[[ Text segment open ]]

His father, José Santa Cruz, 56, was born in Michoacán in Mexico, and he discovered boxing as an adult, too late to take it up himself but not too late to have a dream: To have a son who was boxing champion of the world.

Papa Santa Cruz moved to Los Angeles and had four boys, all of whom he pushed into boxing.

"One of you guys is going to be a champion, but we have to keep working hard," he told them, according to the Los Angeles Times.

The father then added as he pointed to each of his sons: "If it's not you, it's going to be you. If it's not you, it's going to be you.”

So he trained all of them, and one by one, they hung up their gloves because of injury, lack of talent, disinterest. Until José’s youngest, Léo, turned pro in October 2006, and immediately began winning.

After he claimed his first belt, the IBF bantamweight title in June 2012 after beating Vusi Malinga in a unanimous decision, he turned around and gave it to his corner man, his dad.

He went on to win two more titles – WBC super bantamweight and, most recently, WBA featherweight by out-pointing Abner Mares in August 2015 – and his father was in his corner every step of the way.

But in April, José Santa Cruz was diagnosed with Stage 3 myeloma – a bone cancer that was lodged in his spine. He underwent surgery and chemotherapy even as his son prepared for his biggest challenge.

Instead of his dad, it’s been his older brother Antonio guiding his training.

[[ Text segment closed ]]

■ **Work to complete**:
• A. Decide whether each statement below agrees with the passage about the Santa Cruz boxing family. For each, answer yes or no and quote the words of the passage that settle it.
(i) José Santa Cruz took up boxing himself as a young man.
(ii) Léo won the IBF bantamweight title by beating Vusi Malinga in a unanimous decision.
(iii) The cancer diagnosed in José Santa Cruz was lodged in his spine.
• B. Carry on the passage about the Santa Cruz boxing family, picking up after its final sentence.

[[ Data section open ]]

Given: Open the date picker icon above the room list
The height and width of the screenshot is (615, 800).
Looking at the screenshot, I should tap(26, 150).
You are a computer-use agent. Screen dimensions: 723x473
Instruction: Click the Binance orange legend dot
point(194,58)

[[ Data section closed ]]
[[ Data section open ]]

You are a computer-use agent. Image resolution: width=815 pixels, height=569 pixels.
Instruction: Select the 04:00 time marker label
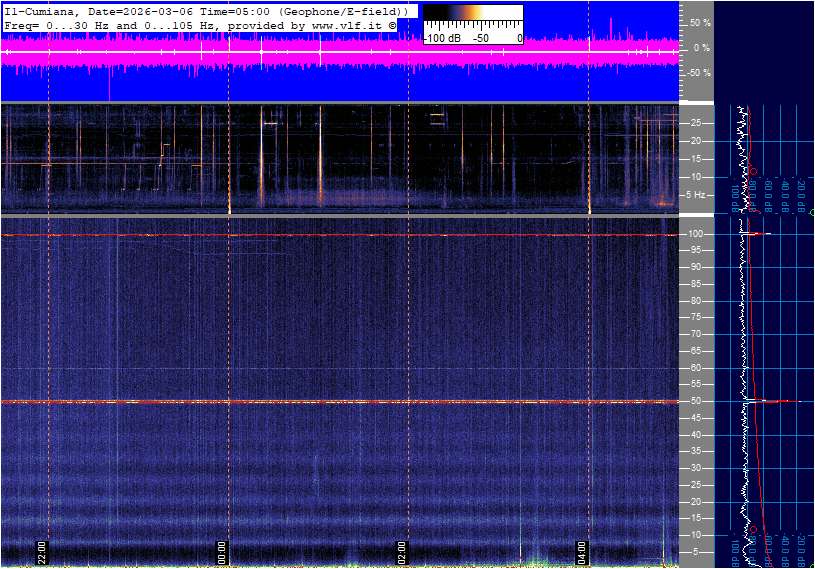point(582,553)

[[ Data section closed ]]

■ **Answers to the exercises**:
• A.
(i) No: "he discovered boxing as an adult, too late to take it up himself"
(ii) Yes: "the IBF bantamweight title in June 2012 after beating Vusi Malinga in a unanimous decision"
(iii) Yes: "a bone cancer that was lodged in his spine"

• B.
“Dad taught him how,” Santa Cruz told FNL. “He trained us all, so it wasn’t tough for Antonio to sort of channel him.”

Even better, his father is responding to the treatment. “Dad’s doing really well,” the champ said. “The cancer’s in remission, thank God. He’s healthy, and he’ll be in my corner on Saturday.”

So Santa Cruz is grateful that the unknowns he will be facing aren’t as scary as they might have been. And matters of tactics against Frampton seem almost easy to deal with.

“I’m going to come out strong, but in the early rounds I’m just going to pressure him, get him tired,” Santa Cruz told FNL. “Hopefully he’ll start getting gassed in the 6th round.”

The California fighter pointed out that he has a decided reach advantage – 8 inches – over Frampton.

“If I’m starting to tire, I can just fight him from the outside and trade punches. Jab-jab-right,” he said. “We’ll do whatever is necessary to win.”